## Task instructions
Copy the material below word for word, from its first line through the line containing "click(x=1389, y=85)", and stop there.

## Dataset records
▼

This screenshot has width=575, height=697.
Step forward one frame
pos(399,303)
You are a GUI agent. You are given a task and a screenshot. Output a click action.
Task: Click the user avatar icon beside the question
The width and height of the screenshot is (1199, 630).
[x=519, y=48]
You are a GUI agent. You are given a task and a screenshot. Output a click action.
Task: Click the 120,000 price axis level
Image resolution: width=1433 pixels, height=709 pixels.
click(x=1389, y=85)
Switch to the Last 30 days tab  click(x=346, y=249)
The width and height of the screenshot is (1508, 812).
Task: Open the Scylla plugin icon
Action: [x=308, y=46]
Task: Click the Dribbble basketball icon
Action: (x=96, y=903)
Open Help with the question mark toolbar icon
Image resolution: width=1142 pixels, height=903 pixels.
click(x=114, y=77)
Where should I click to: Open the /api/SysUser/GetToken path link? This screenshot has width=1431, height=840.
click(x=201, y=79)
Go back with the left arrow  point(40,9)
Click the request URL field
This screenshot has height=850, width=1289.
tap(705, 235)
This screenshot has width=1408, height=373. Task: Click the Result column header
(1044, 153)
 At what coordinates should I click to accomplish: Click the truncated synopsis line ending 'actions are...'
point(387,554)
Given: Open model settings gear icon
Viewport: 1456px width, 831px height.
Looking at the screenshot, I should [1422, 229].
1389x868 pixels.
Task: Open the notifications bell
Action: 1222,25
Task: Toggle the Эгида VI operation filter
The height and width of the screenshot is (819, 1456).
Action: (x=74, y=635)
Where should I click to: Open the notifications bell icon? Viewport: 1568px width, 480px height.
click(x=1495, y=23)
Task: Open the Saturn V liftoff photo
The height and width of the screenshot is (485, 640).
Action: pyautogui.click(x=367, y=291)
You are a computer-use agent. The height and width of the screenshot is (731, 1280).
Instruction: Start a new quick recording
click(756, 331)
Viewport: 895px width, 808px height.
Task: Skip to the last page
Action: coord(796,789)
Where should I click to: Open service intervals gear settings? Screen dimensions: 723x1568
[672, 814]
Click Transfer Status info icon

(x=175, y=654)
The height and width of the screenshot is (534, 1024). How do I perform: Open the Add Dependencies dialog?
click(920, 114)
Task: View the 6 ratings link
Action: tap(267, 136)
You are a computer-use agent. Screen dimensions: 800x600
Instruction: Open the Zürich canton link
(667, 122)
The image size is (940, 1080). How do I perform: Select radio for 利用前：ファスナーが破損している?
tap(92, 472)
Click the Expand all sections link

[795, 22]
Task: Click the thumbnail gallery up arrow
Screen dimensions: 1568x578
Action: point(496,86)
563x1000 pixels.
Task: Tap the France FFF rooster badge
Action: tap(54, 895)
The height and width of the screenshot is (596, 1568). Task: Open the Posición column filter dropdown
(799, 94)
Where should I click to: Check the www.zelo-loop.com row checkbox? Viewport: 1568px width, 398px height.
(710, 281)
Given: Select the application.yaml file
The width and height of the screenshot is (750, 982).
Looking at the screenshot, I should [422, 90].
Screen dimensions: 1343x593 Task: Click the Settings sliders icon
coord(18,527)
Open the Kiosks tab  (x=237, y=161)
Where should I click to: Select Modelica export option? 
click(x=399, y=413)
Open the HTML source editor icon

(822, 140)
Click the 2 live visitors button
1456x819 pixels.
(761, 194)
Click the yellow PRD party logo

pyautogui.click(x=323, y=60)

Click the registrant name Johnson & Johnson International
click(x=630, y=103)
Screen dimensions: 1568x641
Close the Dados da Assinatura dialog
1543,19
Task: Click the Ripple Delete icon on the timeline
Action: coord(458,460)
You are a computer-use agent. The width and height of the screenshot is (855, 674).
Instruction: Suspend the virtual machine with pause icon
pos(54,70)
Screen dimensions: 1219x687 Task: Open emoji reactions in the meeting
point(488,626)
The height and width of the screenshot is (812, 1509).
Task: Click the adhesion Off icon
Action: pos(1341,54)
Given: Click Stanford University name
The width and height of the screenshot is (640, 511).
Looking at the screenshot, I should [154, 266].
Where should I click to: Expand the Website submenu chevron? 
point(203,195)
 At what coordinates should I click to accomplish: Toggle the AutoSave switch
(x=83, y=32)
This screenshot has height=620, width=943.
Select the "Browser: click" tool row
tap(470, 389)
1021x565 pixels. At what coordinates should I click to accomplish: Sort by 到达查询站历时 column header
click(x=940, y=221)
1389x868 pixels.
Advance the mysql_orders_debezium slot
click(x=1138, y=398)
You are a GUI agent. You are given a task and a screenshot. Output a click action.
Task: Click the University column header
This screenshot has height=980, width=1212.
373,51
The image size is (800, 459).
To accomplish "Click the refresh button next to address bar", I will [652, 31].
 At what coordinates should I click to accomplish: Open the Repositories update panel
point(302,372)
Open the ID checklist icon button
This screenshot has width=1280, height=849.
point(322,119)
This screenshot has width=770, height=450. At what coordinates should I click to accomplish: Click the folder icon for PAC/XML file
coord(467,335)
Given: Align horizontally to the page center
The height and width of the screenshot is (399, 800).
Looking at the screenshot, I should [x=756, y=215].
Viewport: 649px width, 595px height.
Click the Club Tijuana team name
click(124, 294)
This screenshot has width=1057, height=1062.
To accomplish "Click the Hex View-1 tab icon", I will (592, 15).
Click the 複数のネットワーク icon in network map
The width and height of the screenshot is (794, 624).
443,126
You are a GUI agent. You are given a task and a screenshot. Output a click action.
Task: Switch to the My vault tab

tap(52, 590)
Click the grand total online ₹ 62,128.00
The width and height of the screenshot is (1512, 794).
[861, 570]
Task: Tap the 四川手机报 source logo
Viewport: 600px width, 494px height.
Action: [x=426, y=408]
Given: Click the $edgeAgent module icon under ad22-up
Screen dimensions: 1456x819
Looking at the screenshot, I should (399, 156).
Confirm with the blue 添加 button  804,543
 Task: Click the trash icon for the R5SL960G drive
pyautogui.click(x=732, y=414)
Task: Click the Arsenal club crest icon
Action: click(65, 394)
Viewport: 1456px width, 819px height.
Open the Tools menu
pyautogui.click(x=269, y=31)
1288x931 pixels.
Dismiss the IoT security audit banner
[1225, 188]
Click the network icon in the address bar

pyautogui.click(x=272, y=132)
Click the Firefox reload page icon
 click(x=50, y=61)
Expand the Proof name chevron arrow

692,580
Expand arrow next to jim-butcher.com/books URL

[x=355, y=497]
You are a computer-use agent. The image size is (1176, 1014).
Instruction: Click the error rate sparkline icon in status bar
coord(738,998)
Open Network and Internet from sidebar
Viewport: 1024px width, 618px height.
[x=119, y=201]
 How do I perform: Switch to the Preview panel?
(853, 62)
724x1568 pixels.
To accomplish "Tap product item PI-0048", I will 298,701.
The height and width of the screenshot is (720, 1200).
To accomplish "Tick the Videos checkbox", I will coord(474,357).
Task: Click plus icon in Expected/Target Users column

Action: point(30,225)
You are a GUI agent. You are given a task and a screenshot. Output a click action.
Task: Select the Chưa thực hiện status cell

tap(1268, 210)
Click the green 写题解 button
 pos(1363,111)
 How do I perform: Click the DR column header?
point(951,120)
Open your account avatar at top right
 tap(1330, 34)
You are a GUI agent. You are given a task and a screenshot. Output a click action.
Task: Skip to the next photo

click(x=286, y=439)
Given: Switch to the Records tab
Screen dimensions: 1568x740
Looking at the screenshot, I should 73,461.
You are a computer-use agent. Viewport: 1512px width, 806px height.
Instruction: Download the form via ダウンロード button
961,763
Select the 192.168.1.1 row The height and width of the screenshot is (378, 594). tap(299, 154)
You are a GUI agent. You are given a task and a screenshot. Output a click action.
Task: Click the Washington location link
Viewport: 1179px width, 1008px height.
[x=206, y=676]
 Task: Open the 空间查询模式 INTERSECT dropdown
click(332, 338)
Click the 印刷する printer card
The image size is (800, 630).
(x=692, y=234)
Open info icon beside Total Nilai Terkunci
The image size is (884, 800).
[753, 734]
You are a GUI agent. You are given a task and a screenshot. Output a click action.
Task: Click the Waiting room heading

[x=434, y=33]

▲

## Result of this exercise
This screenshot has width=575, height=697.
Step forward one frame
pos(399,303)
You are a GUI agent. You are given a task and a screenshot. Output a click action.
Task: Click the user avatar icon beside the question
The width and height of the screenshot is (1199, 630).
[x=519, y=48]
You are a GUI agent. You are given a task and a screenshot. Output a click action.
Task: Click the 120,000 price axis level
Image resolution: width=1433 pixels, height=709 pixels.
click(x=1389, y=85)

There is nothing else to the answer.